Wednesday, March 16, 2011

In Due Time

Ouch. So much for frequent updates. It's been a week and a half already. I guess when the days slowly slide by and the facts of life don't seem so pressing to report on it gets increasingly difficult to write something of worth. I would be happy to write nonsense for myself but with a few readers out there it seems better to give some content that isn't a complete waste of space.

Over the weekend I was in the city hanging out watching Harry Potter on Friday and then running errands on Saturday. Those errands really didn't amount to much as I can't buy a bus ticket more than a month in advance and getting a reentry permit wasn't possible on the weekend either. So much for all I wanted to accomplish. I did, however, make it to the electronics store to look at ovens. What laid before me were a selection of nice sleek ovens with many features and cooking guides to make the worst cook a gourmet chef. I'm sure there are no lies about the foods you can prepare but none of that I'm remotely interested in. All the lower end models can go up to about 250 degrees Celsius. The catch is that after so many minutes this temperature will reduce 20 degrees rendering high temperature cooking or baking impossible. Perhaps the oven would overheat or is it the innate nature of Japanese to fear fire. The latter was only what I caught in passing from a professor while studying abroad so I can't speak for the validity. Regardless nobody wants a crippled oven. If I want to make a pizza I need temperatures that can go past 250 Celsius. Well for that option I can opt for a more pricey model that goes up to 260 degrees but the benefits don't outweigh the cost.

Faced with these obstacles the only other option for purchasing a proper oven would be to spend 1,000 or more for a legitimate oven but what a waste of money. With three brochures in hand I left the store feeling somewhat defeated faced with the realization that I would have to make too many sacrifices for something that doesn't fit what I need it for. I spent the drive home mulling over the dilemma as I once again started to ponder the prospects of building an oven.

Sunday saw the graduation of the 3rd year students. The graduation was as riveting and exciting as a Japanese ceremony can be. Just when I thought it wasn't possible to bow anymore I was astounded by the countless bows popping off literally left and right. Such formal drivel that has perpetuated every corner of the Japanese mind for ages. The formal aspect of the Japanese language is interesting despite how it encourages such behavior. I'm not sure if there is another language that you can change the politeness factor from 1-10 just by the words you speak. You can't do that in English in anyway shape or form. There is a base level of politeness that streams from our thank yous and other courtesy that can't be increased.
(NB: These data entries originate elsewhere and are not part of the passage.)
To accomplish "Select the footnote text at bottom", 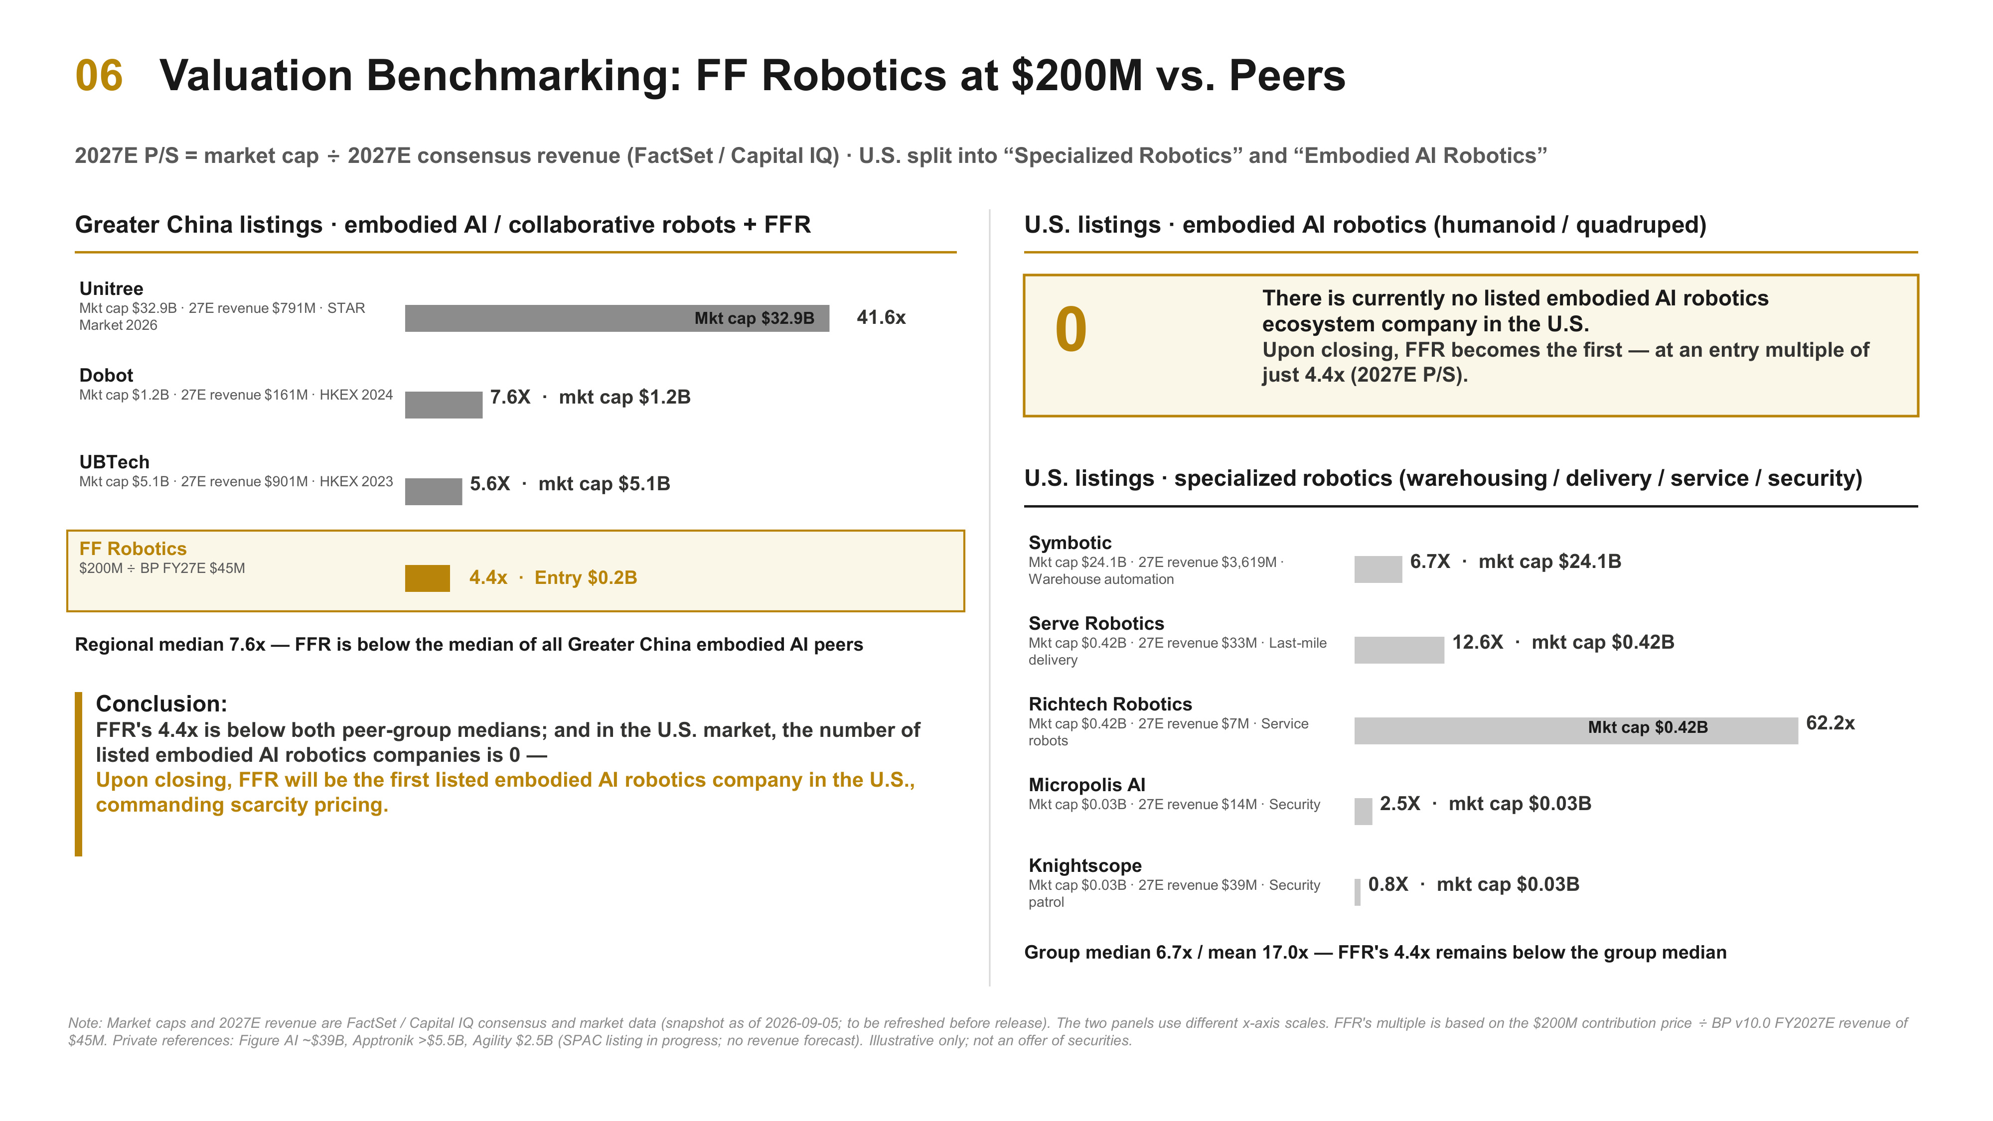I will [988, 1031].
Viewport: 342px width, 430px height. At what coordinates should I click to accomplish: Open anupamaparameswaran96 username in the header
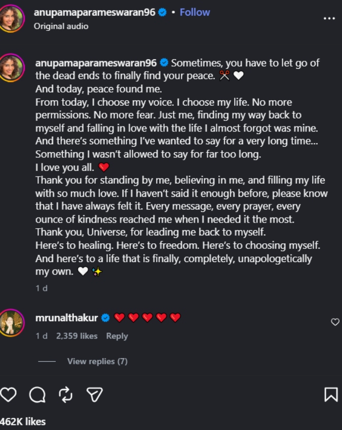pyautogui.click(x=95, y=12)
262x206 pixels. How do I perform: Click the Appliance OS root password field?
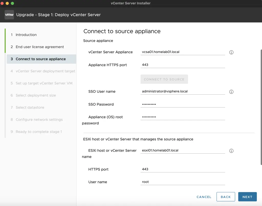[182, 117]
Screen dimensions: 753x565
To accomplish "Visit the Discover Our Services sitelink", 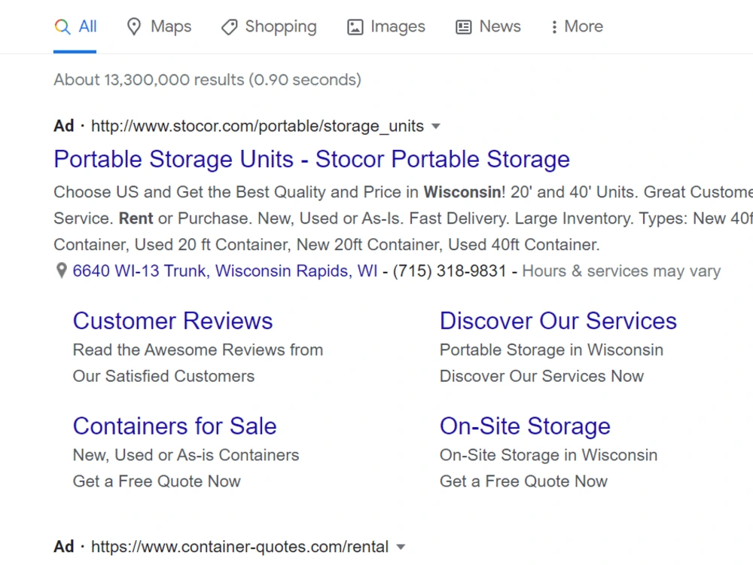I will [558, 321].
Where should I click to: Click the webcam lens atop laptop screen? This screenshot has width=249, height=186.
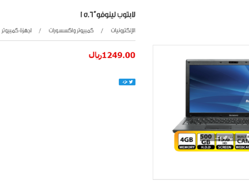click(x=233, y=62)
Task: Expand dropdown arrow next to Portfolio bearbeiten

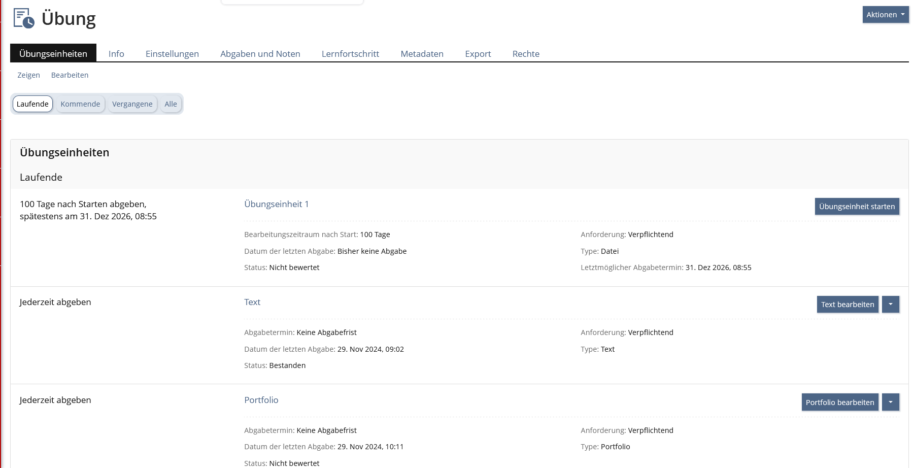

A handful of local representatives from different organizations spoke at the graduation. As with many Japanese ceremonies I at first try to listen for the practice of it but soon see my eyes glaze over from behind my corneas and I start to think how I can warm my feet that feel like they were plunged in ice baths. Now these painful speeches have one redeeming factor and that is finding the people that are falling asleep. You can be assured that heads will nod and slumbers will be invoked by the exciting ceremonies of Japan. Makes me feel somewhat vindicated for not listening. Isn't this the case with speeches in general? Unless it's interesting who is going to remember anything that was said?

This was followed up in the evening with a party for the teachers and parents of the 3rd year students. I had convinced myself I wasn't going but once faced with the problem of every other teacher going I had no choice but to attend. At least I didn't have to drive which meant the opportunity to enjoy some handshakes with those in attendance. You know how handshakes at dinner parties in Japan work. Other than some pleasant conversations with fellow teachers I ended up home in a rather lethargic but peaceful state that was perfect for falling asleep. Blissful unconsciousness having its way with me.

To round things out here I have decided to not buy an oven at all but rather build one. I was unsure of this prospect all winter long after I saw that finding clay would be difficult. After some careful research it looks like I'm ready to drop some money on clay for the sake of this oven I want to build. I haven't ever bought 250 pounds of clay but I'm looking forward to it. Bye bye 120 dollars but you weren't good for anything just sitting in my bank account anyway. While I'm not quite ready to buy I will be moving forward soon. Once I calculate sand costs, some bricks, and a few other materials I will be on the way to earth oven freedom. Over 2 years of dreaming coming to fruition. Even if I spend 200 dollars for materials it will invaluable experience. My undertakings aren't usually the easiest ones but they are satisfying beyond many others. I wouldn't be surprised if I end up on a homestead someday living off the land.

Better not get my hands on old farming and machinery books....

1 comment:

Nancy said...

i'm hungry for pizza today. your blog makes me want pizza now! try to get that oven built before you leave the island. btw where are you? did you travel with your friends this weekend? love ya!